During the 1970s our knowledge of genes and DNA greatly increased and scientists began to understand better how leukaemia develops and the way in which treatments could be improved.
At this point around half of children being treated for leukaemia entered a sustained remission, though most of these were not cured and would later relapse. The other half still died quickly.
Understanding leukaemia in children
In this decade we started to invest in world-class research into the causes of leukaemia, pioneered by leading scientists such as Professor Mel Greaves, who would later go on to identify cancer stem cells in childhood acute lymphoblastic leukaemia (ALL).
Research such as this led to the discovery that childhood leukaemia is not one distinct disease but actually consists of many types, including ALL and acute myeloid leukaemia (AML) as well as many subtypes of these diseases.
This paved the way for the development of new diagnostic tools, such as flow cytometry, which can better match medication to each child’s type of leukaemia.

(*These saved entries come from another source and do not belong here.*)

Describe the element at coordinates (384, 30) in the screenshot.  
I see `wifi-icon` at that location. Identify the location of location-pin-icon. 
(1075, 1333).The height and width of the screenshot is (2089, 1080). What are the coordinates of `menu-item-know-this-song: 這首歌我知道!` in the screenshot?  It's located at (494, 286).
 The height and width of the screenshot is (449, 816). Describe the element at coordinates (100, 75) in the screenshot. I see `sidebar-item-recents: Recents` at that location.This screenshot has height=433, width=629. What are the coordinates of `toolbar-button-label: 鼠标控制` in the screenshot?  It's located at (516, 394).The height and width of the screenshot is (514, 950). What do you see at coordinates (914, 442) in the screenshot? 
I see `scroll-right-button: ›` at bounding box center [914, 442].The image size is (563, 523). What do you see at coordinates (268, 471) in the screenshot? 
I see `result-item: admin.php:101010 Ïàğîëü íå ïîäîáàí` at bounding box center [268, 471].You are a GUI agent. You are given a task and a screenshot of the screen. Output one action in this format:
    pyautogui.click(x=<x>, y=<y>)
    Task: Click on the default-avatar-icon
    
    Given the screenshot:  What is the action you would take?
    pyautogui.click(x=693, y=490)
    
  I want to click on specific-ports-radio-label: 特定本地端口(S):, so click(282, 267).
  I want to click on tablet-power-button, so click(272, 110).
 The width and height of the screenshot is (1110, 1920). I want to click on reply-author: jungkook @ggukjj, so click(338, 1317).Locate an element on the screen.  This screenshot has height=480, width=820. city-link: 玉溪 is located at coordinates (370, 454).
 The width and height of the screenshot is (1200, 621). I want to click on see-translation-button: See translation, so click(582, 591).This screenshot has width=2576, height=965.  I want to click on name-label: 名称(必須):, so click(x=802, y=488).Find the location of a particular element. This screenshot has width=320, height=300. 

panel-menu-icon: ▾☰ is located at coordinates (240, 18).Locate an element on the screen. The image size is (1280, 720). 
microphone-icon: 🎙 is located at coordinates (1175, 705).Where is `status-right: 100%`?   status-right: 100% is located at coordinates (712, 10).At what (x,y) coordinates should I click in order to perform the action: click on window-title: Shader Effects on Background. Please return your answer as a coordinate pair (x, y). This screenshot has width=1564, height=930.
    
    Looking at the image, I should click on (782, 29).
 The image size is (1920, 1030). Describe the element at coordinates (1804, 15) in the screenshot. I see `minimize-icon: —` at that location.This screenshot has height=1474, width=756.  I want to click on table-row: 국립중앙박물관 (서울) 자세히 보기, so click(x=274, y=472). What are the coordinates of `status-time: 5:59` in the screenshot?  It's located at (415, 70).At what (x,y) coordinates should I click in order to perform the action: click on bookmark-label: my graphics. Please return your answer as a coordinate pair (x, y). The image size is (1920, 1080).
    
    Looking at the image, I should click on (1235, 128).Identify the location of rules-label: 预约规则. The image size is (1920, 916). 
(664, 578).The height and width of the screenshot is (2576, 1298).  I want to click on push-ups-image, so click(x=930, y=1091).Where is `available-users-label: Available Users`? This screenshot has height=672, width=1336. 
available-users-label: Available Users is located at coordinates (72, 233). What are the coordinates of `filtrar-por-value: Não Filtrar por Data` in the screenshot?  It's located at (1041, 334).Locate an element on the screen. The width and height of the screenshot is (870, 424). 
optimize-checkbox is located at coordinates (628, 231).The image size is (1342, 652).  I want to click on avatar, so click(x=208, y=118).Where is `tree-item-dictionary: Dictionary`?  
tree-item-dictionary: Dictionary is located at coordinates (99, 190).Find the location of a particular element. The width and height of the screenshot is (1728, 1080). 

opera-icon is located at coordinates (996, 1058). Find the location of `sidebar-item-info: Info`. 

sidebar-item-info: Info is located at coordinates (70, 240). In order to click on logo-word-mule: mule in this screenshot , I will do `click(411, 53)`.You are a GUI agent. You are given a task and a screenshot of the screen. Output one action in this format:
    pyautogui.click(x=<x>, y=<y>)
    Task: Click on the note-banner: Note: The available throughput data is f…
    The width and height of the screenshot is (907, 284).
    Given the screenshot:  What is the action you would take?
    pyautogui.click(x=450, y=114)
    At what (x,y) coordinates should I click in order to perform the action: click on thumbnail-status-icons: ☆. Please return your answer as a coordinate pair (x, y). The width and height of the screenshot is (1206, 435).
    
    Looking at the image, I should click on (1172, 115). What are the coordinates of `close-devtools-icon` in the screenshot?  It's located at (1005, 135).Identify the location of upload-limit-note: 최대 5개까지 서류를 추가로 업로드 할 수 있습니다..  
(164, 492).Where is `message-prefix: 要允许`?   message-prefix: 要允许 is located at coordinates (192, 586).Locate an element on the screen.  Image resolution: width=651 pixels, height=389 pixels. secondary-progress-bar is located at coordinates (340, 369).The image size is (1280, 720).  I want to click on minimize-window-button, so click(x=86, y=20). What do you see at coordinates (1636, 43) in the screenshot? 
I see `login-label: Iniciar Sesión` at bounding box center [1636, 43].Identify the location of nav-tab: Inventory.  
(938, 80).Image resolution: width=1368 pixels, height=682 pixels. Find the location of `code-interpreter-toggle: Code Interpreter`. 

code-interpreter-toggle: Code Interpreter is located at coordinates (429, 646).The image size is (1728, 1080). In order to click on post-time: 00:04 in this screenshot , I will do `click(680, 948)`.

Refining treatments through clinical trials
Probably the most crucial development that has led to continually improving treatments has been the introduction of the national UKALL trials, which started in the mid-1970s and are open to all children diagnosed with ALL in the UK.
Clinical trials in both ALL and acute myeloid leukaemia (AML) have enabled doctors to investigate different combinations of treatment as well as testing different intensities of treatment according to the needs of each child.
Each subsequent clinical trial, which continue to run today, has resulted in a gradual improvement in the protocol for children being treated for ALL, saving more lives each time.
In fact, very few new drugs have been introduced to the treatment of childhood ALL since the mid-1970s, but clinical trials have been fundamental in managing side effects, preventing relapse and treatment related fatalities and fundamentally increasing survival rates.